As you can see, Axel and Speck are now friends.  I can’t really claim any credit; Speck was the one who made all the overtures and slowly got him used to her presence.  I apologize for this being a poorly-composed picture; that lump under the blanket is my leg, so if I’d tried to get up to catch the shot from a different angle, they might’ve moved.  Alas, Axel has not stopped being aggressive altogether; a few days ago a stray cat came into the atrium and if I hadn’t called him off it would not have been pretty.  But one step at a time; at least he leaves the resident cats alone.  He is now down to 50 mg of trazodone per day, in a single dose at bedtime; that’s a lot lower than what he was on when he arrived in late November, but it’s still quite high considering he’s on a typical human dose despite having only about a quarter of a typical human body mass.  Even so, I’m going to keep weaning him off of it slowly; since I stopped splitting the dose between afternoon and bedtime I’ve noticed he’s a bit more antsy in the afternoons, so just cutting him off would still be a bad idea.  His next reduction will be this coming Sunday, down to 25 mg, so we’ll see how that works out and proceed accordingly.

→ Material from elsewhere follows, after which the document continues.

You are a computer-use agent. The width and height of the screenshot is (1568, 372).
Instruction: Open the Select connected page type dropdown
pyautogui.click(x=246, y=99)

In chick news, I typically keep them inside for three weeks, so they should’ve gone out into the henhouse nursery on Sunday.  However, the turkey chick is two weeks younger than the others, and the predicted low on Sunday night was -4o C, so I held off on putting them outside until today (it was only a one-night cold snap).  So watch next week for a video of them in the newly-rebuilt nursery, where they’ll spend the next three weeks before I start letting them out in the daytime to mix with the adult hens.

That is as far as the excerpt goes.